The data is to be transcribed in full, with nothing missed.

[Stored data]
━━━━━━

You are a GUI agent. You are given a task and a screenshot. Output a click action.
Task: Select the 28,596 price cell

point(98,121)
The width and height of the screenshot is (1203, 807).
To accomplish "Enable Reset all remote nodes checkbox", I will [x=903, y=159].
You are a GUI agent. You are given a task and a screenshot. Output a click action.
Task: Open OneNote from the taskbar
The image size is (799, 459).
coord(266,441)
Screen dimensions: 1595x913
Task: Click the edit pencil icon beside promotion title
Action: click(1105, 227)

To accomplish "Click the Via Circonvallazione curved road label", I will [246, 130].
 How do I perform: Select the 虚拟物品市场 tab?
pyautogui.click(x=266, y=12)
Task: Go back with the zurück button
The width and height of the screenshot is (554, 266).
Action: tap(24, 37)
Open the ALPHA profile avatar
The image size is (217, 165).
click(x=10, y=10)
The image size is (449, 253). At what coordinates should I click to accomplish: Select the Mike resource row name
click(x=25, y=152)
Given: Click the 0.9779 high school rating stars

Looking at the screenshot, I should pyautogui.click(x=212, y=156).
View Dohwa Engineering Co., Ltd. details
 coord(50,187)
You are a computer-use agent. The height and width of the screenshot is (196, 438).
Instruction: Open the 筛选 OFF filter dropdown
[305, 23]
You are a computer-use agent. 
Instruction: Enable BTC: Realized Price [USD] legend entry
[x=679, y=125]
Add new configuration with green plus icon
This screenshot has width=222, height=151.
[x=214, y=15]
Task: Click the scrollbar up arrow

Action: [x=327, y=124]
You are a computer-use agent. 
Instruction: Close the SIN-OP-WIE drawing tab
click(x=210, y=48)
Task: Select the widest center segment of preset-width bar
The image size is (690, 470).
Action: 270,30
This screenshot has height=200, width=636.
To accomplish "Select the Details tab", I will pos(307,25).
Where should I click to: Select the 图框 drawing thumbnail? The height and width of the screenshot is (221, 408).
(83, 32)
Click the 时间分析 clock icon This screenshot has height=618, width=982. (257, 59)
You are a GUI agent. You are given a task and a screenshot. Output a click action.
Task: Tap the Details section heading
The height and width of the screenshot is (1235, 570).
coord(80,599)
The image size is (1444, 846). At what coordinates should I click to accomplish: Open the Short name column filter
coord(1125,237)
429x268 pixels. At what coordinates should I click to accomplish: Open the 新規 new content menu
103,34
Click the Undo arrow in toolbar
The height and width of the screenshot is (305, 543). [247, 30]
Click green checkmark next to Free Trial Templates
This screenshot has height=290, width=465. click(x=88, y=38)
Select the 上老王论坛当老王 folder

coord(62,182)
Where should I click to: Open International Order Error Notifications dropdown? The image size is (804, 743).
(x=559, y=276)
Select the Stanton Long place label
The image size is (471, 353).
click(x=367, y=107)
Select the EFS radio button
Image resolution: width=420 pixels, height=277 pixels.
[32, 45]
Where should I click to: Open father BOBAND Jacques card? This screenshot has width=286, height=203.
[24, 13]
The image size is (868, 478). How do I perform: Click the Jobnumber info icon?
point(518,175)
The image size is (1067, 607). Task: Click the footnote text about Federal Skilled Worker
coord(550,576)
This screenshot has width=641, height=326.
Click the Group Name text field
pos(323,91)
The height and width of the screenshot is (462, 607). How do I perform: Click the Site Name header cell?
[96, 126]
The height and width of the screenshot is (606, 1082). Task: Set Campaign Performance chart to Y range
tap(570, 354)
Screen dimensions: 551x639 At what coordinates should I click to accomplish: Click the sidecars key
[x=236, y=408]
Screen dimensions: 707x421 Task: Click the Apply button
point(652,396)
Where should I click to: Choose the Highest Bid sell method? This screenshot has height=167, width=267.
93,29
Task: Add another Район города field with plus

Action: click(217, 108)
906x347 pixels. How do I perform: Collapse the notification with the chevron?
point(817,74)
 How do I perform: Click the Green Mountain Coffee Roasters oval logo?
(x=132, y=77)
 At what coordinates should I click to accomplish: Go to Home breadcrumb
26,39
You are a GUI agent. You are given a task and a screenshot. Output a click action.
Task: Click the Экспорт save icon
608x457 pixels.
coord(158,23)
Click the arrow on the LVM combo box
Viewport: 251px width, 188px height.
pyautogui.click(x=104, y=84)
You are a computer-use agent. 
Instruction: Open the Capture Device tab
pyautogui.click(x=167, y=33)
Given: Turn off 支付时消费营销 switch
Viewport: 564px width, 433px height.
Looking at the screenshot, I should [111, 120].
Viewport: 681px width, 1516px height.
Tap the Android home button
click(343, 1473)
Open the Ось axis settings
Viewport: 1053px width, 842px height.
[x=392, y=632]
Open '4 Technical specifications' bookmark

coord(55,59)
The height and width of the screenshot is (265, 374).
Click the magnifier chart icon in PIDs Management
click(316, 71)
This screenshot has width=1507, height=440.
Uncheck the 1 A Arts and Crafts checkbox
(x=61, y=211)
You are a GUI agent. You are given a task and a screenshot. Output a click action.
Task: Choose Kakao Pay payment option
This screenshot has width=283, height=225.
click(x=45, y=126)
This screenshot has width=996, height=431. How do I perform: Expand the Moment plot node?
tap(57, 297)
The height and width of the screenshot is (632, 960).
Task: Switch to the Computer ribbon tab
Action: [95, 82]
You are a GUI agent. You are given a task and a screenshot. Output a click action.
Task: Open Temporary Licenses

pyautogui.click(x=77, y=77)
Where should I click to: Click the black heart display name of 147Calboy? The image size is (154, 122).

━━━━━━

▶ Expected answer
You are a GUI agent. You are given a task and a screenshot. Output a click action.
Task: Select the 28,596 price cell

point(98,121)
The width and height of the screenshot is (1203, 807).
To accomplish "Enable Reset all remote nodes checkbox", I will [x=903, y=159].
You are a GUI agent. You are given a task and a screenshot. Output a click action.
Task: Open OneNote from the taskbar
The image size is (799, 459).
coord(266,441)
Screen dimensions: 1595x913
Task: Click the edit pencil icon beside promotion title
Action: click(1105, 227)

To accomplish "Click the Via Circonvallazione curved road label", I will [246, 130].
 How do I perform: Select the 虚拟物品市场 tab?
pyautogui.click(x=266, y=12)
Task: Go back with the zurück button
The width and height of the screenshot is (554, 266).
Action: tap(24, 37)
Open the ALPHA profile avatar
The image size is (217, 165).
click(x=10, y=10)
The image size is (449, 253). At what coordinates should I click to accomplish: Select the Mike resource row name
click(x=25, y=152)
Given: Click the 0.9779 high school rating stars

Looking at the screenshot, I should pyautogui.click(x=212, y=156).
View Dohwa Engineering Co., Ltd. details
 coord(50,187)
You are a computer-use agent. The height and width of the screenshot is (196, 438).
Instruction: Open the 筛选 OFF filter dropdown
[305, 23]
You are a computer-use agent. 
Instruction: Enable BTC: Realized Price [USD] legend entry
[x=679, y=125]
Add new configuration with green plus icon
This screenshot has width=222, height=151.
[x=214, y=15]
Task: Click the scrollbar up arrow

Action: [x=327, y=124]
You are a computer-use agent. 
Instruction: Close the SIN-OP-WIE drawing tab
click(x=210, y=48)
Task: Select the widest center segment of preset-width bar
The image size is (690, 470).
Action: 270,30
This screenshot has height=200, width=636.
To accomplish "Select the Details tab", I will pos(307,25).
Where should I click to: Select the 图框 drawing thumbnail? The height and width of the screenshot is (221, 408).
(83, 32)
Click the 时间分析 clock icon This screenshot has height=618, width=982. (257, 59)
You are a GUI agent. You are given a task and a screenshot. Output a click action.
Task: Tap the Details section heading
The height and width of the screenshot is (1235, 570).
coord(80,599)
The image size is (1444, 846). At what coordinates should I click to accomplish: Open the Short name column filter
coord(1125,237)
429x268 pixels. At what coordinates should I click to accomplish: Open the 新規 new content menu
103,34
Click the Undo arrow in toolbar
The height and width of the screenshot is (305, 543). [247, 30]
Click green checkmark next to Free Trial Templates
This screenshot has height=290, width=465. click(x=88, y=38)
Select the 上老王论坛当老王 folder

coord(62,182)
Where should I click to: Open International Order Error Notifications dropdown? The image size is (804, 743).
(x=559, y=276)
Select the Stanton Long place label
The image size is (471, 353).
click(x=367, y=107)
Select the EFS radio button
Image resolution: width=420 pixels, height=277 pixels.
[32, 45]
Where should I click to: Open father BOBAND Jacques card? This screenshot has width=286, height=203.
[24, 13]
The image size is (868, 478). How do I perform: Click the Jobnumber info icon?
point(518,175)
The image size is (1067, 607). Task: Click the footnote text about Federal Skilled Worker
coord(550,576)
This screenshot has width=641, height=326.
Click the Group Name text field
pos(323,91)
The height and width of the screenshot is (462, 607). How do I perform: Click the Site Name header cell?
[96, 126]
The height and width of the screenshot is (606, 1082). Task: Set Campaign Performance chart to Y range
tap(570, 354)
Screen dimensions: 551x639 At what coordinates should I click to accomplish: Click the sidecars key
[x=236, y=408]
Screen dimensions: 707x421 Task: Click the Apply button
point(652,396)
Where should I click to: Choose the Highest Bid sell method? This screenshot has height=167, width=267.
93,29
Task: Add another Район города field with plus

Action: click(217, 108)
906x347 pixels. How do I perform: Collapse the notification with the chevron?
point(817,74)
 How do I perform: Click the Green Mountain Coffee Roasters oval logo?
(x=132, y=77)
 At what coordinates should I click to accomplish: Go to Home breadcrumb
26,39
You are a GUI agent. You are given a task and a screenshot. Output a click action.
Task: Click the Экспорт save icon
608x457 pixels.
coord(158,23)
Click the arrow on the LVM combo box
Viewport: 251px width, 188px height.
pyautogui.click(x=104, y=84)
You are a computer-use agent. 
Instruction: Open the Capture Device tab
pyautogui.click(x=167, y=33)
Given: Turn off 支付时消费营销 switch
Viewport: 564px width, 433px height.
Looking at the screenshot, I should [111, 120].
Viewport: 681px width, 1516px height.
Tap the Android home button
click(343, 1473)
Open the Ось axis settings
Viewport: 1053px width, 842px height.
[x=392, y=632]
Open '4 Technical specifications' bookmark

coord(55,59)
The height and width of the screenshot is (265, 374).
Click the magnifier chart icon in PIDs Management
click(316, 71)
This screenshot has width=1507, height=440.
Uncheck the 1 A Arts and Crafts checkbox
(x=61, y=211)
You are a GUI agent. You are given a task and a screenshot. Output a click action.
Task: Choose Kakao Pay payment option
This screenshot has width=283, height=225.
click(x=45, y=126)
This screenshot has width=996, height=431. How do I perform: Expand the Moment plot node?
tap(57, 297)
The height and width of the screenshot is (632, 960).
Task: Switch to the Computer ribbon tab
Action: [95, 82]
You are a GUI agent. You are given a task and a screenshot. Output a click action.
Task: Open Temporary Licenses

pyautogui.click(x=77, y=77)
Where should I click to: Click the black heart display name of 147Calboy? The image size is (154, 122).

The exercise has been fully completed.